• [Excerpted data]
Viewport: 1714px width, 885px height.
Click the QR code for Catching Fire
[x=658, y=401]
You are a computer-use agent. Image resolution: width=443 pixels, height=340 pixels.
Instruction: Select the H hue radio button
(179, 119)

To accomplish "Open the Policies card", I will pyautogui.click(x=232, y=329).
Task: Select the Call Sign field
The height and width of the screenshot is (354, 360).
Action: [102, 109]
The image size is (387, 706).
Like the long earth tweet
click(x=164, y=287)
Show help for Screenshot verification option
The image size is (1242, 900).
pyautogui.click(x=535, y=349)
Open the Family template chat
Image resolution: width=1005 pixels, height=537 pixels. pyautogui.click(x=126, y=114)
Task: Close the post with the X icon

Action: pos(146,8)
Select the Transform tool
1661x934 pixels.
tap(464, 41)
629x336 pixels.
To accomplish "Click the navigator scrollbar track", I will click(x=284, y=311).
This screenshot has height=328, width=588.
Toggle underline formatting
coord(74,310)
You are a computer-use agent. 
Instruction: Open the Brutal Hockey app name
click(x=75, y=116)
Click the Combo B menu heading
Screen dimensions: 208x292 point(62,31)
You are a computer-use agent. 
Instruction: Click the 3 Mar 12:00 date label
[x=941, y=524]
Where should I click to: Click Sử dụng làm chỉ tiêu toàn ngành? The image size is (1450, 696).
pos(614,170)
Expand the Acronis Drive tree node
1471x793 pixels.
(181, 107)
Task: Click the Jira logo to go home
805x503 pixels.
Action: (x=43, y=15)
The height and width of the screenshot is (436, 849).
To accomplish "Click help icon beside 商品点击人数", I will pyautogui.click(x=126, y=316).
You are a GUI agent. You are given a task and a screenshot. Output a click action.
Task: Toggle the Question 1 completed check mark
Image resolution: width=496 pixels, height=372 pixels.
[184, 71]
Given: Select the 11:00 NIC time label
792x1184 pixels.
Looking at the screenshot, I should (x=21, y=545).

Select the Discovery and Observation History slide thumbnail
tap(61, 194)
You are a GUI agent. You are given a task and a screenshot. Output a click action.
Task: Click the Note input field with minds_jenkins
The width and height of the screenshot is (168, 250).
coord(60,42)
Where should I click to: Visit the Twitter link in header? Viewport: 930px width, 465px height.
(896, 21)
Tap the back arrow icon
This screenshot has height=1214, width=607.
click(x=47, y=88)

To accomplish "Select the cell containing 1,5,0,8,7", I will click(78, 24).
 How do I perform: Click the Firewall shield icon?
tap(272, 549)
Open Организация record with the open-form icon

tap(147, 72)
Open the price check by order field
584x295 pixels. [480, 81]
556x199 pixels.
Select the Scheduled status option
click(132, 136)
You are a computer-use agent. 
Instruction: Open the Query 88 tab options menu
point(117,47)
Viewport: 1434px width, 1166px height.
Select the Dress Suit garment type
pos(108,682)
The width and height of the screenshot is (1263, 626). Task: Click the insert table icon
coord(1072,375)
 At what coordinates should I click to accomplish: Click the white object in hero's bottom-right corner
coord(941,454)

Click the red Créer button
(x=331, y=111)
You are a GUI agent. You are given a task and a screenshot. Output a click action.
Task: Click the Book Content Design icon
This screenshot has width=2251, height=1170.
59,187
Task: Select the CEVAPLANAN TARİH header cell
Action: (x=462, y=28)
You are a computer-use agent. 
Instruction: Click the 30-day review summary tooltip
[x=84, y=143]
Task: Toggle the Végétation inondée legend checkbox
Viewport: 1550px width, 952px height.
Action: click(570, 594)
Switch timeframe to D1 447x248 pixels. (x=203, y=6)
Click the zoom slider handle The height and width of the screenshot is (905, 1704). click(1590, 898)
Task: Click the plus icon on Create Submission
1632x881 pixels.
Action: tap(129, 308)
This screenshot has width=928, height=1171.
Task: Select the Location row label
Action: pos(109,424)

• [Written instruction] Rewrite all the records above, substituting "screen-control agent" for every occurrence of "computer-use agent" and leaving everything else unchanged.

• [Exercise response]
Viewport: 1714px width, 885px height.
Click the QR code for Catching Fire
[x=658, y=401]
You are a screen-control agent. Image resolution: width=443 pixels, height=340 pixels.
Instruction: Select the H hue radio button
(179, 119)

To accomplish "Open the Policies card", I will pyautogui.click(x=232, y=329).
Task: Select the Call Sign field
The height and width of the screenshot is (354, 360).
Action: [102, 109]
The image size is (387, 706).
Like the long earth tweet
click(x=164, y=287)
Show help for Screenshot verification option
The image size is (1242, 900).
pyautogui.click(x=535, y=349)
Open the Family template chat
Image resolution: width=1005 pixels, height=537 pixels. pyautogui.click(x=126, y=114)
Task: Close the post with the X icon

Action: pos(146,8)
Select the Transform tool
1661x934 pixels.
tap(464, 41)
629x336 pixels.
To accomplish "Click the navigator scrollbar track", I will click(x=284, y=311).
This screenshot has height=328, width=588.
Toggle underline formatting
coord(74,310)
You are a screen-control agent. 
Instruction: Open the Brutal Hockey app name
click(x=75, y=116)
Click the Combo B menu heading
Screen dimensions: 208x292 point(62,31)
You are a screen-control agent. 
Instruction: Click the 3 Mar 12:00 date label
[x=941, y=524]
Where should I click to: Click Sử dụng làm chỉ tiêu toàn ngành? The image size is (1450, 696).
pos(614,170)
Expand the Acronis Drive tree node
1471x793 pixels.
(181, 107)
Task: Click the Jira logo to go home
805x503 pixels.
Action: (x=43, y=15)
The height and width of the screenshot is (436, 849).
To accomplish "Click help icon beside 商品点击人数", I will pyautogui.click(x=126, y=316).
You are a GUI agent. You are given a task and a screenshot. Output a click action.
Task: Toggle the Question 1 completed check mark
Image resolution: width=496 pixels, height=372 pixels.
[184, 71]
Given: Select the 11:00 NIC time label
792x1184 pixels.
Looking at the screenshot, I should (x=21, y=545).

Select the Discovery and Observation History slide thumbnail
tap(61, 194)
You are a GUI agent. You are given a task and a screenshot. Output a click action.
Task: Click the Note input field with minds_jenkins
The width and height of the screenshot is (168, 250).
coord(60,42)
Where should I click to: Visit the Twitter link in header? Viewport: 930px width, 465px height.
(896, 21)
Tap the back arrow icon
This screenshot has height=1214, width=607.
click(x=47, y=88)

To accomplish "Select the cell containing 1,5,0,8,7", I will click(78, 24).
 How do I perform: Click the Firewall shield icon?
tap(272, 549)
Open Организация record with the open-form icon

tap(147, 72)
Open the price check by order field
584x295 pixels. [480, 81]
556x199 pixels.
Select the Scheduled status option
click(132, 136)
You are a screen-control agent. 
Instruction: Open the Query 88 tab options menu
point(117,47)
Viewport: 1434px width, 1166px height.
Select the Dress Suit garment type
pos(108,682)
The width and height of the screenshot is (1263, 626). Task: Click the insert table icon
coord(1072,375)
 At what coordinates should I click to accomplish: Click the white object in hero's bottom-right corner
coord(941,454)

Click the red Créer button
(x=331, y=111)
You are a GUI agent. You are given a task and a screenshot. Output a click action.
Task: Click the Book Content Design icon
This screenshot has width=2251, height=1170.
59,187
Task: Select the CEVAPLANAN TARİH header cell
Action: (x=462, y=28)
You are a screen-control agent. 
Instruction: Click the 30-day review summary tooltip
[x=84, y=143]
Task: Toggle the Végétation inondée legend checkbox
Viewport: 1550px width, 952px height.
Action: click(570, 594)
Switch timeframe to D1 447x248 pixels. (x=203, y=6)
Click the zoom slider handle The height and width of the screenshot is (905, 1704). click(1590, 898)
Task: Click the plus icon on Create Submission
1632x881 pixels.
Action: tap(129, 308)
This screenshot has width=928, height=1171.
Task: Select the Location row label
Action: pos(109,424)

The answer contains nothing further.